To be clear: Many in Qom still support the cleric-led ruling system, which marked the 44th anniversary this month of Iran’s 1979 Islamic Revolution.

This includes support for many of the restrictions that set off the protests, such as the mandatory hijab, or headscarf, for women in public. They believe the state’s claims that Iran’s foreign enemies are the ones fomenting the unrest gripping the country.


But they say the government should change how it approaches demonstrators and women’s demands to be able to choose whether to wear an Islamic head covering or not.

“The harsh crackdown was a mistake from the beginning,” said Abuzar Sahebnazaran, a cleric who described himself as an ardent backer of the theocracy, as he visited a former residence of the late revolutionary leader Ayatollah Ruhollah Khomeini. “And the youth should have been treated softly and politely. They should have been enlightened and guided.”

Qom, some 80 miles southwest of Tehran, draws millions of pilgrims each year and is home to half of the country’s Shiite clerics.
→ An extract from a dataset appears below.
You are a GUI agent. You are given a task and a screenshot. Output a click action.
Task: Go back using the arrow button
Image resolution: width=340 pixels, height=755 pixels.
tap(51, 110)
Its religious institutions graduate the country’s top clerical minds, making the city a power bastion in the country. The faithful believe the city’s dazzling blue-domed Fatima Masumeh Shrine represents a route to heaven or a place to have prayers answered and woes assuaged.

Protesters in Iran have marched in the streets of multiple cities overnight in the most widespread demonstrations in the Islamic Republic in weeks.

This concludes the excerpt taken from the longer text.